In the case of The Black Maria, it’s a fair primer for the wildly varied, even cacophonous blend of musicality which follows. ‘The Great Derailer’ brings operatic vocals and some bold technoindustrial grooves, before ‘The Switch’ gives us some techno-heavy goth with strong hints of Twitch-era Ministry woven into the mix. But once again, against the busy backdrop that alludes to the likes of PIG and KMFDM, there are ethereal moans and wails which drape themselves hauntingly. I’ve loosely reminded of some of the contributions Gitane DeMone made to Christian Death around the time of Ashes, or maybe Jarboe on Swans’ Children of God, but this is somehow different, and if anything, more difficult to assimilate.
Attrition bring a vast array of styles to the table for a start. ‘The Pillar II’ is exemplary: a low industrial throb brings a heavy tension, an unsettling uncertainty, which manifests as a discomfiture in the lower regions of the gut. But the wailing wordless vocals evoke tortured souls, wandering in purgatory. There are tense strings swelling and holding a tight grip, you find your chest tightening and it’s hard to swallow for this clench of tension. It evokes physical response: I feel my jaw clench and my breathing growing more laboured as the track builds layers of sound: there’s a hum that tortures the ears, and when it falls away, the sensation is strange, empty.

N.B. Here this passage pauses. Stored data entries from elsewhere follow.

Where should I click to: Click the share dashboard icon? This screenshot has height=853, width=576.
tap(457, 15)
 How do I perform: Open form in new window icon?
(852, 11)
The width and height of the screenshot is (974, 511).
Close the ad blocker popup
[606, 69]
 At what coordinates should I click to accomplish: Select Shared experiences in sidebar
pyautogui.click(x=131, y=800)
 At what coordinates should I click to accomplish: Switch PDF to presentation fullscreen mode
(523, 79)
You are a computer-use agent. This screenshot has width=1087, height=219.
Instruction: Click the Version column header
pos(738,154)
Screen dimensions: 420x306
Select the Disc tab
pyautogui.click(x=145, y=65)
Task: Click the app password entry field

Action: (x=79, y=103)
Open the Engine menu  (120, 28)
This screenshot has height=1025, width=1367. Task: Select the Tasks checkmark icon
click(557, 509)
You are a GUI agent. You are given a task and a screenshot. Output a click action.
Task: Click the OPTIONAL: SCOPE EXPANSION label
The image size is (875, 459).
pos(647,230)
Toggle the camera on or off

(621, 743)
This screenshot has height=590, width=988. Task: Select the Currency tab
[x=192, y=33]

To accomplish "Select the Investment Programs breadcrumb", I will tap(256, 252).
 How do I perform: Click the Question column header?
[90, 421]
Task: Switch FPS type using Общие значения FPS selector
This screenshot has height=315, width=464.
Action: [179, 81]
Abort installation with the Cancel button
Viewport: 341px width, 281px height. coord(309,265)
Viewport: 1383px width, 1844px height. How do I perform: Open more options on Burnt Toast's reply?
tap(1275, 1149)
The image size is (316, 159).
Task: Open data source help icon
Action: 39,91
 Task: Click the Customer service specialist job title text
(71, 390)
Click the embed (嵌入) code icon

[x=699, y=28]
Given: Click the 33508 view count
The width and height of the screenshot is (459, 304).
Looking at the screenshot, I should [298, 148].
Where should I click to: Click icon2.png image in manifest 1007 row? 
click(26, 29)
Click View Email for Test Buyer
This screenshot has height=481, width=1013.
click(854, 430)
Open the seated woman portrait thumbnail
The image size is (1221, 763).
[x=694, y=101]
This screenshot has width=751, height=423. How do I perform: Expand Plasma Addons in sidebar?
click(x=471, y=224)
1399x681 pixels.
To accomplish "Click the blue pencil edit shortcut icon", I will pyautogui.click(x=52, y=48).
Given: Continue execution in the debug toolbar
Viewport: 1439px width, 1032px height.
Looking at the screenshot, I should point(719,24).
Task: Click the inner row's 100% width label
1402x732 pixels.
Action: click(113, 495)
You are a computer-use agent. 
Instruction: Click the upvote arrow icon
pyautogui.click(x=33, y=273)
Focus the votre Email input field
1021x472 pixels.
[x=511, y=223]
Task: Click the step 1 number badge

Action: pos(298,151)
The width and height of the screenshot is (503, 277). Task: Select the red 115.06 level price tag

Music box melancholy prefaces more ultra-tense violins on ‘The Alibi’, which really takes a turn for the disturbing. The dual vocals grate against one another, dark sinister, deranged, almost schizophrenic in their whispers. The layers are busy and there are serpentine instrumental intrusions amidst the strolling piano and skittering strings and the wild cacophony of backing vocals: the effect is absolutely dizzying. The title track draws the album to a close with warping, time-bending synth dissonance and pulsating bass which contrasts with operatic quailing providing the backdrop to a growled, menacing spoken word vocal – and then it goes large near the end, with industrial-strength percussion cutting through the melee.
‘Spooky’ feels like such a weak, tame adjective in the main, but it’s the best I’ve got when it comes to summarising the otherworldly discomfit of the experience that is The Black Maria. But throughout The Black Maria, Attrition channel all of the dissociation and disconnection, and I’d challenge anyone to listen to this and keep their feet completely on the ground.